Segment Start: Source data
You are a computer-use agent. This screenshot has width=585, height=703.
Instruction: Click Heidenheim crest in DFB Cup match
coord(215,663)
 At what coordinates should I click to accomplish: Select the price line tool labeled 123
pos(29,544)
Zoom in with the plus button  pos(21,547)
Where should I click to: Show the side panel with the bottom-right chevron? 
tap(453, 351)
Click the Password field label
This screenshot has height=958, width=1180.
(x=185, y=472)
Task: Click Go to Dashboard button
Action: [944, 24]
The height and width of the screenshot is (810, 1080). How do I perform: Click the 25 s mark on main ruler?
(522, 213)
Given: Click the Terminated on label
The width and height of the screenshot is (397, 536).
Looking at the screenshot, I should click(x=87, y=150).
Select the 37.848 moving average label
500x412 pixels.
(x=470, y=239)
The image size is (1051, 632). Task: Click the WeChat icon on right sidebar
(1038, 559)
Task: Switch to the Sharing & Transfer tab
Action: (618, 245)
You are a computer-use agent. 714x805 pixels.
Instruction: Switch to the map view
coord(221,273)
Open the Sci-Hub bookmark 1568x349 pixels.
Segment End: Source data
* **Work instructions**:
What are the lines from the one with "Zoom in with" through the end of the entries? Give them again exactly, both end lines included.

* **Written response**:
Zoom in with the plus button  pos(21,547)
Where should I click to: Show the side panel with the bottom-right chevron? 
tap(453, 351)
Click the Password field label
This screenshot has height=958, width=1180.
(x=185, y=472)
Task: Click Go to Dashboard button
Action: [944, 24]
The height and width of the screenshot is (810, 1080). How do I perform: Click the 25 s mark on main ruler?
(522, 213)
Given: Click the Terminated on label
The width and height of the screenshot is (397, 536).
Looking at the screenshot, I should click(x=87, y=150).
Select the 37.848 moving average label
500x412 pixels.
(x=470, y=239)
The image size is (1051, 632). Task: Click the WeChat icon on right sidebar
(1038, 559)
Task: Switch to the Sharing & Transfer tab
Action: (618, 245)
You are a computer-use agent. 714x805 pixels.
Instruction: Switch to the map view
coord(221,273)
Open the Sci-Hub bookmark 1568x349 pixels.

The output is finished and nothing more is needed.